Provided text:

++++++++++++++++++++

= 1st Meijin =

Go tournament

The 1st Meijin was the first Meijin title sponsored by Asahi Shimbun. The tournament used a nine player round robin league system. Hideo Otake won the last Old Meijin title and his title was honored as holder of the Meijin title. Shuchi Kubouchi, Takeo Kajiwara and Norio Kudo qualified through the preliminary stages while Yoshio Ishida, Hideyuki Fujisawa, Eio Sakata, Utaro Hashimoto, Rin Kaiho, Toshiro Yamabe retained their places from the 14th Old Meijin. Yoshio Ishida won the league and challenged Otake for the title. Otake won the title in five games.

++++++++++++++++++++

Tasks to carry out:
1. Rewrite the paragraph of the 1st Meijin text that begins "The 1st Meijin was the first Meijin title" as a bulleted list, keeping its main facts.
2. In the 1st Meijin text, which player won the league and challenged Otake for the title?

++++++++++++++++++++

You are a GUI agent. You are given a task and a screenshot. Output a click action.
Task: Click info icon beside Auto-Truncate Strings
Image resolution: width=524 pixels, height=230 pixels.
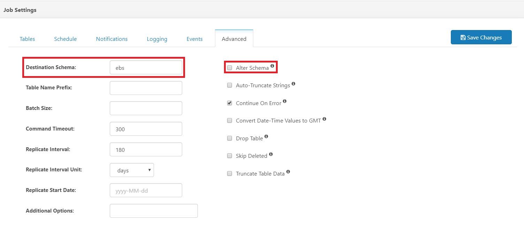point(293,84)
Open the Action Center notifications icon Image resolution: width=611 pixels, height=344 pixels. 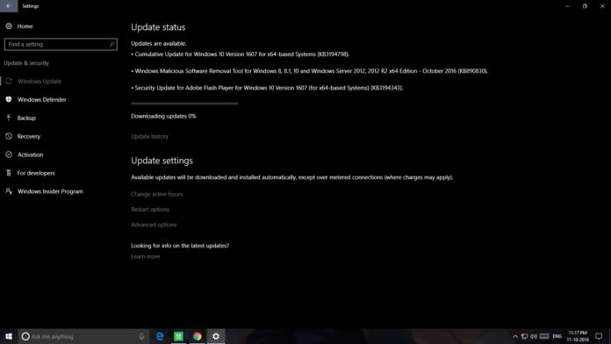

++++++++++++++++++++

Responses by task:
1.
- First Meijin title sponsored by Asahi Shimbun
- Format: nine-player round-robin league
- Hideo Otake won the last Old Meijin title and was honored as holder of the Meijin title
- Qualified through the preliminary stages: Shuchi Kubouchi, Takeo Kajiwara, Norio Kudo
- Kept their places from the 14th Old Meijin: Yoshio Ishida, Hideyuki Fujisawa, Eio Sakata, Utaro Hashimoto, Rin Kaiho, Toshiro Yamabe
- Yoshio Ishida won the league and challenged Otake
- Otake won the title in five games

2. Yoshio Ishida